Bernardo [67] ~ Guerra Solitária

Um conto erótico de Bernardo
Categoria: Gay
Contém 2116 palavras
Data: 05/12/2023 19:38:15
Assuntos: Gay, Início, Sexo, Traição

Quando abri os olhos naquela manhã de segunda-feira, ao mesmo tempo estranhei e reconheci vagamente onde estava. Demorei alguns segundos para colocar a cabeça no lugar e relembrar tudo o que tinha acontecido no dia anterior. Eu estava no quarto de Pedro. Eu tinha dormido ali, na sua cama, e ele estava dormindo num colchão no chão do quarto.

“Eu tenho que voltar para casa” era tudo no que eu conseguia pensar, mas como? Eu tinha dito coisas demais na noite passada, tinha me mostrado demais. Eu teria que abaixar a cabeça pra entrar em casa agora? Seria melhor se eu tivesse medido melhor minhas palavras no dia anterior, mas era tarde. Eu cheguei à conclusão que não tinha como bolar um plano para aquela situação. Não havia muito o que fazer. Uma hora eu teria que entrar em casa, afinal eu estava apenas com a roupa do corpo, e nessa hora só Deus sabe o que aconteceria. Minha reação dependia da reação da minha família, e eu não sabia como isso seria. Fechei os olhos e tentei dormir mais um pouco.

_Bernardo._ falou a voz de Pedro em algum lugar da minha cabeça enquanto eu era sacudido.

Abri os olhos e vi meu amigo já todo vestido.

_Bom dia._ grunhi me sentando na cama.

_Boa tarde, né? Quase uma da tarde já.

_Nossa...

_Dormiu bem, hein?

_Eu até acordei cedo, mas voltei a dormir.

_Ah... Então, a empregada está de férias e minha mãe trabalhando. Acho que você não vai querer se arriscar comigo cozinhando, então vamos almoçar no shopping?

_É... Pode ser.

_Quer uma roupa emprestada?

_Eu agradeceria.

_Pode pegar uma lá no armário.

_Valeu.

Pedro esperou eu me arrumar e aproveitou pra me contar que tinha ligado na minha casa e falado com Tiago onde eu estava. Eu confesso que nem me lembrei de avisar, mas fiquei aliviado dele ter feito. Com certeza evitou uma grande bronca. Passamos na casa de Alice e fomos nós três almoçar. Só quando nos sentamos, contei tudo o que tinha acontecido a eles. Na noite passada tinha falado apenas por alto.

_E qual é o próximo passo agora?_ perguntou Alice.

_Não sei._ respondi _Voltar pra casa. Não posso morar na casa do Pedro.

_Se quiser..._ falou Pedro meio brincando, meio sério.

_Não, essa nunca foi uma opção válida. Apesar de tudo, acredito que minha mãe nunca seria capaz de me expulsar de casa ou algo do tipo. E eu não vou sair até ter condição de me manter e tal.

_Mas você vai voltar como se nada tivesse acontecido?_ perguntou Alice.

_Não sei como vai ser.
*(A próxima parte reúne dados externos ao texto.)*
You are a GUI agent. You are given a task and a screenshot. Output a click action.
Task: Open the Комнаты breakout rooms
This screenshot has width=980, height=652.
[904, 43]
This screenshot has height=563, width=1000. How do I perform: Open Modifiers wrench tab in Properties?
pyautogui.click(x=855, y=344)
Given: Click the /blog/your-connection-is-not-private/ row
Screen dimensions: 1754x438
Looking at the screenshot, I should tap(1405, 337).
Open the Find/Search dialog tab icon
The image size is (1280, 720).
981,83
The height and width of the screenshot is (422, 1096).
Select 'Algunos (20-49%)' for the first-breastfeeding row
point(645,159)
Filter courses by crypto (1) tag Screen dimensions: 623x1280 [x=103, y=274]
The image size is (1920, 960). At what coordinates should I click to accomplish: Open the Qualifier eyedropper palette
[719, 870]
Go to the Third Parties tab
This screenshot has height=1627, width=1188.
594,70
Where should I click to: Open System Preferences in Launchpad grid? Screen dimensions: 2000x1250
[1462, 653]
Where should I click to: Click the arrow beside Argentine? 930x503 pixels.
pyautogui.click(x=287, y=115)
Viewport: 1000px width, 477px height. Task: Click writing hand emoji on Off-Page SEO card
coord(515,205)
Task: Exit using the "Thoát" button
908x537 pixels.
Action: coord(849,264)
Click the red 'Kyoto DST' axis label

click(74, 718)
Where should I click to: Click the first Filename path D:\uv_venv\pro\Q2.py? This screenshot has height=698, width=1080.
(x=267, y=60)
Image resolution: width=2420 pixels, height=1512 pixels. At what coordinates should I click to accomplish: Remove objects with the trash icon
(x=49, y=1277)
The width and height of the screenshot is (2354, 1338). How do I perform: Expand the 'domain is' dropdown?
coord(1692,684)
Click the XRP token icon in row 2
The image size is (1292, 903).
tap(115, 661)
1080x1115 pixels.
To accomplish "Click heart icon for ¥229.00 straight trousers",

Depende muito da reação deles.

_Como você acha que eles vão reagir?

_Não tenho ideia.

Estava tudo muito nebuloso ainda. Eu não conseguia prever como as coisas se seguiriam dali pra frente.

_Quer dormir lá em casa de novo?_ perguntou Pedro _Eu posso passar na sua casa e pegar uma muda de roupas.

_Não, valeu. Não vou ficar fugindo deles, uma hora teremos que conversar e é melhor que seja rápido.

_Tem certeza?

_Não tenho certeza de nada neste momento. Mas eu não vou fugir._ falei.

Alice e Pedro me olharam sem jeito. Para eles, se assumir era uma coisa muito abstrata. Eles nunca precisaram ir pra frente da sua família e falar que eram heterossexuais, então era difícil para eles se colocarem no meu lugar e darem bons conselhos. O que eles faziam é dar conselhos dispersos e vazios. Como a intenção era boa, os ouvi com paciência.

Você está pra contar isso pra sua mãe há um ano, não esperava uma reação assim dela?_ perguntou Alice.

_Pior que esperava. Mas não foi planejado. O assunto surgiu e eu contei. Eu tinha planejado que tudo aconteceria mais calmamente, com apenas nós dois na conversa.

Eu não contei a eles sobre a gravidez de Laura, era um segredo só entre meus irmãos e eu, mais ninguém. Abaixei a cabeça sobre a mesa por um instante, só para refletir um pouco sobre tudo o que estava acontecendo. Por mais que eu amasse Pedro e Alice e prezasse pelos seus conselhos, eu precisava de um pouco de silêncio para colocar a cabeça no lugar. Eles entenderam e respeitaram.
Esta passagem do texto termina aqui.